Posted: Sun Feb 05, 2006 2:12 am
by khunjeng
Nacho...I will look at it for ya...should be able to suss it out in 30min or so...tell me when and where and I'II drop in after work.

I wanted to install and earthing kit...can you get them somewhere or will i juts make it up myself for joel and me when I do his??

Posted: Tue Feb 07, 2006 3:06 pm
by Nacho
Sounds good Chris! I've been to autobarn on the weekend and spoke to their audio dude and he said that high pitched frequency doesn't have anything to do with the alternator. It's getting more serious now coz when I say eg. Open the window, turn on indicators....the needle drops way below 12V and its almost like the engine cuts out for a split second then comes back on again. This is really odd that my alternator was only rebuilt about 3 months ago.

Hopefully we can sort this out man! Probably can't do til weekend coz I live out in Hoppers Crossing which is a fair hike from Box Hill! :cry:

Posted: Wed Feb 08, 2006 7:13 am
by Dr_Jones
If your system is cranking your volts will fluctuate, that's normal. How bad is it. I fail to see how a sound system could impact an alternator to fail. You can at least isolate the noise to the amp by turning everthing off and disconnection the RCA leads from the head unit to the amp, turn the system on and see if there is noise. If there is then that will isolate the amp as the noise maker.
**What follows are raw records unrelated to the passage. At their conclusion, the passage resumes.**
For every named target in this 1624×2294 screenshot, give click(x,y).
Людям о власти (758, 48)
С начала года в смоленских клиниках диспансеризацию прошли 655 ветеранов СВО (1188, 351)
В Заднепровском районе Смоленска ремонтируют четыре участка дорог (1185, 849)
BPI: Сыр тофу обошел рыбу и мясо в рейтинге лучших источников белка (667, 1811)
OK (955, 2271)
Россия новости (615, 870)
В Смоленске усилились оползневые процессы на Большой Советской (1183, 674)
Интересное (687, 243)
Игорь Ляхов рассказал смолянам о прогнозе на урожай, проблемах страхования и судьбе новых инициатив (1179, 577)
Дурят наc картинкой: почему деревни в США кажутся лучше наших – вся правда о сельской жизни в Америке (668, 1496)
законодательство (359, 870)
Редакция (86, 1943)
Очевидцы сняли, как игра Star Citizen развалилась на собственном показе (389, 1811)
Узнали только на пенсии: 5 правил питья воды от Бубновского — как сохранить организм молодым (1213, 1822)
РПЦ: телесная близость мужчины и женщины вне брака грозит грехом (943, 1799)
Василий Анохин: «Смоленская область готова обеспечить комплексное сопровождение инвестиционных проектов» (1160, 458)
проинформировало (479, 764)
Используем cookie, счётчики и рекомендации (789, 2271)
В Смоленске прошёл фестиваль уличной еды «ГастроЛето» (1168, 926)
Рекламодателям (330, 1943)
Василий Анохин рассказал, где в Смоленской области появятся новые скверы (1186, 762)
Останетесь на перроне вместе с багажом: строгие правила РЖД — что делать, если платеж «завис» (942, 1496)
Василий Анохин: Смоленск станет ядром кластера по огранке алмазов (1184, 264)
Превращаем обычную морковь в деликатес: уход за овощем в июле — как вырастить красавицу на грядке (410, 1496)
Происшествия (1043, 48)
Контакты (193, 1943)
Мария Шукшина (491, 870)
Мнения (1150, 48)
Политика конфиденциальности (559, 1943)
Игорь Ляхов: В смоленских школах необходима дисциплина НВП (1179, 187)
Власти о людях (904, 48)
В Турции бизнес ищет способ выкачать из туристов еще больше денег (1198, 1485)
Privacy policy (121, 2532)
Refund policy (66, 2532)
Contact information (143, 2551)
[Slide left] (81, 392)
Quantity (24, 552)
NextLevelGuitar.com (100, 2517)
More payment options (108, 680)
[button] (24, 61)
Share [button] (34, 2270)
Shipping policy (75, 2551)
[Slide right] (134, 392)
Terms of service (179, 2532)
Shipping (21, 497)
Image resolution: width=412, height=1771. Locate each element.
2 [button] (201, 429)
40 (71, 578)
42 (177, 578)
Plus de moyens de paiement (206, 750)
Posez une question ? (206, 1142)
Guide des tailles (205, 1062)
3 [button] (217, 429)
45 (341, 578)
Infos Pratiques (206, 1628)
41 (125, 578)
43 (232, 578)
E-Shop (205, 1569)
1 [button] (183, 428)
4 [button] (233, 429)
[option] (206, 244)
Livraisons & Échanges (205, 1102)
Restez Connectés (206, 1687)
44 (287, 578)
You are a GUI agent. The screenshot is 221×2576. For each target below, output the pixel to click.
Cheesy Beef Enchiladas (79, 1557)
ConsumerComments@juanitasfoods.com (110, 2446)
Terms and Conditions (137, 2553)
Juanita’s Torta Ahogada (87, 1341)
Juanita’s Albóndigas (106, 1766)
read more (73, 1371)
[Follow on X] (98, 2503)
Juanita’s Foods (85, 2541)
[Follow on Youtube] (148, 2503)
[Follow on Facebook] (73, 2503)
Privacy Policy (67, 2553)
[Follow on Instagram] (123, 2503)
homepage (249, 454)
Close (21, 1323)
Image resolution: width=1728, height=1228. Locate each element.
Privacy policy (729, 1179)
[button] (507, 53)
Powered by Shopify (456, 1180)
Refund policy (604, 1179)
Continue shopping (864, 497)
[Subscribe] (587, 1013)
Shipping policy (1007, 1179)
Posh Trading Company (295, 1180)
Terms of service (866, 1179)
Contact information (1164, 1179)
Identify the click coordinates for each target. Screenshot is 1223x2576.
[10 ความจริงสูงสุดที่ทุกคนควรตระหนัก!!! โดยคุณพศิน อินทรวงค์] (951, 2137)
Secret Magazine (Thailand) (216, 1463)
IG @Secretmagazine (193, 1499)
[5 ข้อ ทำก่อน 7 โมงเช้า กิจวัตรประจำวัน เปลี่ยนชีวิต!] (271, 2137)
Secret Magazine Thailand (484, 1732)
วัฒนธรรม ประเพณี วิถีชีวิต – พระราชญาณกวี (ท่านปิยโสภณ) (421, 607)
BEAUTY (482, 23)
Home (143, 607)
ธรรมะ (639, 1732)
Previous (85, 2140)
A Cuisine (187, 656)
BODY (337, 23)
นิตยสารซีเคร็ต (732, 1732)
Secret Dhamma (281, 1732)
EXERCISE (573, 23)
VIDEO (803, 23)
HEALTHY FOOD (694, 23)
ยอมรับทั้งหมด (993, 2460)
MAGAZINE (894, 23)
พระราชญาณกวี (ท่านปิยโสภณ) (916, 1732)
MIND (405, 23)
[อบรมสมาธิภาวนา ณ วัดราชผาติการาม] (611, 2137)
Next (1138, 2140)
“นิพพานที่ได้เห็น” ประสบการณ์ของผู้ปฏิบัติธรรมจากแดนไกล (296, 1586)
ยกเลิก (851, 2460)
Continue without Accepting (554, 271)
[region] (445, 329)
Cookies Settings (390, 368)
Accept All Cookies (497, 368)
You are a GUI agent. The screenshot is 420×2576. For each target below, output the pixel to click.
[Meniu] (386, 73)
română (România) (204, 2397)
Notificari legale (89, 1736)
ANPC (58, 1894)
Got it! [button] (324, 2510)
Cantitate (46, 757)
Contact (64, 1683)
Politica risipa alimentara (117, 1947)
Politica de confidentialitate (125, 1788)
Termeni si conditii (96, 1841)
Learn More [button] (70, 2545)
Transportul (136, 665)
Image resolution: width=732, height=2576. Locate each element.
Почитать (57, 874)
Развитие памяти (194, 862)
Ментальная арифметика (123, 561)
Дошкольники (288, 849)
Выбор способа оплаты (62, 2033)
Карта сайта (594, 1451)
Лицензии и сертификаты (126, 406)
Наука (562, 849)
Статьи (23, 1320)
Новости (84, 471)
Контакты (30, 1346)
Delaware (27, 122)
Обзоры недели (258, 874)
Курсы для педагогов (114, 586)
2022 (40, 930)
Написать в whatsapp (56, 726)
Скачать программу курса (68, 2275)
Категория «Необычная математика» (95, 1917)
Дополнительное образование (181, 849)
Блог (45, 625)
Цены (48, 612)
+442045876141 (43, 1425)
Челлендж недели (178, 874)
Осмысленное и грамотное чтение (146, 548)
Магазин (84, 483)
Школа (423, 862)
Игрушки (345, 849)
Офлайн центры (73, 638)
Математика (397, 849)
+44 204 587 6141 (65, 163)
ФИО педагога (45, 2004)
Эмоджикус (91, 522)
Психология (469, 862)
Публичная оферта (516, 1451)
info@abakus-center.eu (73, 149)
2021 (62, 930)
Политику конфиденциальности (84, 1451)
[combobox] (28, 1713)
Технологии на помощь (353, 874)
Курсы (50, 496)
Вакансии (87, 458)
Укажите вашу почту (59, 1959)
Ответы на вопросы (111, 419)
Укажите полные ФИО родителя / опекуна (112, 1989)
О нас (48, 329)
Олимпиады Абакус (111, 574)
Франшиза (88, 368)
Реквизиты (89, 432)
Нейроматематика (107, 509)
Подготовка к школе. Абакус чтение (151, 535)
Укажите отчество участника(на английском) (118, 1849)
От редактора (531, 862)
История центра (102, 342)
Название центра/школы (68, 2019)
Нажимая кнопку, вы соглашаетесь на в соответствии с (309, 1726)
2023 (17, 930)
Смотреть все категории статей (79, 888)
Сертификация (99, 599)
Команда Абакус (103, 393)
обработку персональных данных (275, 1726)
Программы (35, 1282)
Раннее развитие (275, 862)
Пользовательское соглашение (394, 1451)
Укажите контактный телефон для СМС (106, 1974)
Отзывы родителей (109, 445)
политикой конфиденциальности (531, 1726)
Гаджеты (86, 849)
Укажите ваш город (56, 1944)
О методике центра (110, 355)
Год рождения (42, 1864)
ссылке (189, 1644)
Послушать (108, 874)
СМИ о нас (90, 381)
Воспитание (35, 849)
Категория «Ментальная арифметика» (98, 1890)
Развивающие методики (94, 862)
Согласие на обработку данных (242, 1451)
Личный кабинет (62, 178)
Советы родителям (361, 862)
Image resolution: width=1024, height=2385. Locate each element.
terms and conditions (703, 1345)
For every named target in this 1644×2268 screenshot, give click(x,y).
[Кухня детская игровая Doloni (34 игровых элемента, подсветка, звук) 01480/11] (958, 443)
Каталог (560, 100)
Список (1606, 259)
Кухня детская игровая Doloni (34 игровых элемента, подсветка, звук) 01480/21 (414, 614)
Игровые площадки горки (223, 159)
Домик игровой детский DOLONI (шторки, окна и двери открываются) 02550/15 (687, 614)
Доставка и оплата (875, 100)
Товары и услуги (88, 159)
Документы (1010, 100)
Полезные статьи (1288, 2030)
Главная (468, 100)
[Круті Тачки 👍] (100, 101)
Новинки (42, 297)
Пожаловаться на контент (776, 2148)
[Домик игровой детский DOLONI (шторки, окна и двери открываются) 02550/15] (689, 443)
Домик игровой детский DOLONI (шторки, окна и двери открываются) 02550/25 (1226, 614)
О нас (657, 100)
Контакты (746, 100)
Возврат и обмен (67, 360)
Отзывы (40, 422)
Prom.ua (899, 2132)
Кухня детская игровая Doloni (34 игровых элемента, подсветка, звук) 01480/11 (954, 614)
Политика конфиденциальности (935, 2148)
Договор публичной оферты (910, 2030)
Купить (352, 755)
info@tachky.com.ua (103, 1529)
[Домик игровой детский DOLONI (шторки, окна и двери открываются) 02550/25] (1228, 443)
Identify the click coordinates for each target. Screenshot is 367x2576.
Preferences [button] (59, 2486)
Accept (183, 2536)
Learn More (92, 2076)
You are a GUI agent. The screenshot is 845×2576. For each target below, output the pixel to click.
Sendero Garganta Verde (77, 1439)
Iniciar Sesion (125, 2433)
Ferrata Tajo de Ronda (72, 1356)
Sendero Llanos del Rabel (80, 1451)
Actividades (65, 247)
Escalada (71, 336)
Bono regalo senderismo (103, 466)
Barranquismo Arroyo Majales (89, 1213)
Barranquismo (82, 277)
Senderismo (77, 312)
Posted: Wed Feb 08, 2006 7:55 pm
by Nacho
Now I'm not so sure if it is the head unit or amp..... :oops:

Keep in mind this has only started occuring over the last few weeks but has done it in the past (4 months ago) which then required an alternator rebuild.

Symptoms:

Voltage is normally happy at 12.6v-13v but sometimes will drop to around 10v when idle.

Needle drops to 12v when headlights, indicators and stereo are on

Sometimes the motor/electrics will turn off for a split second when electrics are activated (eg. windows, heater) even when travelling at 100km/h

My guess.........alternator regulator! Is there such thing as a voltage regulator?

What I'm trying to find out is what is causing the regulator to fail after it has recently been rebuilt........ :?